_Page excerpt_

# Harness That Doesn't Make Knots



## Aria (Jul 18, 2012)

Are there any harnesses that do not result in mats after a walk around the block? Please give me suggestions as the knots are becoming a problem. Thanks!


----------



## davetgabby (Dec 29, 2007)

good for you for using a harness. I'm not aware of any that don't. Comes with the territory of being safe. lol


----------



## Laurief (Nov 7, 2006)

I purchased these cotton cloth harnesses that attached with velcro and my guys have never matted from them. 
check out SmallDogClothing.com


----------



## Sparkle (May 17, 2012)

Oh, Laurie, those harnesses are just too cute! Thanks for the site. Is there one in particular that you've used & liked? The hair doesn't get in the velcro? Need a new harness (outgrown last one) and one of these may just be it.


----------



## littlebuddy (May 30, 2007)

Yes, I have one and it's great. Unfortunately i can't use it any more because Django has put on a few pounds. It's a rolled leather harness I bought on line. www.petego.com. I buy Djangos rolled collars from them as well and have never had a single matt in 9 years.


----------



## Thumper (Feb 18, 2007)

I haven't met a harness that doesn't mat at the very least in the armpit area, but I'm keeping an eye on this thread 

Kara


----------



## Aria (Jul 18, 2012)

littlebuddy said:


> Yes, I have one and it's great. Unfortunately i can't use it any more because Django has put on a few pounds. It's a rolled leather harness I bought on line. www.petego.com. I buy Djangos rolled collars from them as well and have never had a single matt in 9 years.


Any rolled harness from that website wouldn't cause any matts or is there a specific one? It didn't cause any matts at all on Django? That's perfect!! We have one harness but Aria gets a lot of matts from it so I'm super happy for Lauri's and your responses on this thread. Thank you!


----------



## Sheri (Oct 11, 2008)

_What you need to do_
(a) List every distinct username that appears as a post heading in the forum thread on harnesses.
(b) From the forum thread on harnesses, retype the stretch from "## Sparkle (May" through "just be it.".
(c) Indicate whether each statement agrees with the forum thread on harnesses, answering yes or no and quoting the words that decide it: (i) Laurief reports that her dogs have never matted from the cotton cloth harnesses. (ii) littlebuddy still uses the rolled leather harness on Django. (iii) Thumper has found a harness that causes no matting at all.

_Items_

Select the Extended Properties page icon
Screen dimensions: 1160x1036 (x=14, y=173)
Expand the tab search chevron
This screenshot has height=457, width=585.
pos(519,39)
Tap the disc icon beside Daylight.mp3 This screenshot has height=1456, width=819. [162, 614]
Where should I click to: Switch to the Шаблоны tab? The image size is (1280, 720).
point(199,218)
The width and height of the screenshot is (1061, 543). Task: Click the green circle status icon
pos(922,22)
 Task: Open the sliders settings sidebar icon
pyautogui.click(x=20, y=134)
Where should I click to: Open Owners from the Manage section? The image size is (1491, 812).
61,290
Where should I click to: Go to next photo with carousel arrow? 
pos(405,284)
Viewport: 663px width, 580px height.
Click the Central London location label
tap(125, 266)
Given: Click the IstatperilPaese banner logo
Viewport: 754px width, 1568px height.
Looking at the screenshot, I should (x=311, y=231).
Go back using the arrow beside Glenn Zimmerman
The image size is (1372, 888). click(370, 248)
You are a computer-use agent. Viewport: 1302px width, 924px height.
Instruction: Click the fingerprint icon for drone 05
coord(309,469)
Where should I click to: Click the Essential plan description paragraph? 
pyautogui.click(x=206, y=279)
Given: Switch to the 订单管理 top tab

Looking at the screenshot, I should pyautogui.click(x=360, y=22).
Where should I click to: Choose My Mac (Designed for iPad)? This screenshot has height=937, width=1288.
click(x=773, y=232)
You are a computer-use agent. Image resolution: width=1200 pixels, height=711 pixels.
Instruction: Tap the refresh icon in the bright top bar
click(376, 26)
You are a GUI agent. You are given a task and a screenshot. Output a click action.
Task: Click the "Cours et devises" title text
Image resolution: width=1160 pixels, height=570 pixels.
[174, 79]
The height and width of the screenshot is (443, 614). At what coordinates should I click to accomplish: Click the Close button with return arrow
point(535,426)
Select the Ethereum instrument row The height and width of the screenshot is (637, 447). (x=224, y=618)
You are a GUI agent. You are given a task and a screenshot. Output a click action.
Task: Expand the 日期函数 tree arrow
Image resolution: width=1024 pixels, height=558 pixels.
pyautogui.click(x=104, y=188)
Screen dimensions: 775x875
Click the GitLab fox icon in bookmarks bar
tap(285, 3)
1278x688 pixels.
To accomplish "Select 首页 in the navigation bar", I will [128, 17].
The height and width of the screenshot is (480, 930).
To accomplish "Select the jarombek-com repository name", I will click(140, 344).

_Answers to the tasks_
(a) Aria, davetgabby, Laurief, Sparkle, littlebuddy, Thumper, Sheri

(b)
## Sparkle (May 17, 2012)

Oh, Laurie, those harnesses are just too cute! Thanks for the site. Is there one in particular that you've used & liked? The hair doesn't get in the velcro? Need a new harness (outgrown last one) and one of these may just be it.

(c)
(i) Yes: "my guys have never matted from them."
(ii) No: "Unfortunately i can't use it any more because Django has put on a few pounds."
(iii) No: "I haven't met a harness that doesn't mat at the very least in the armpit area"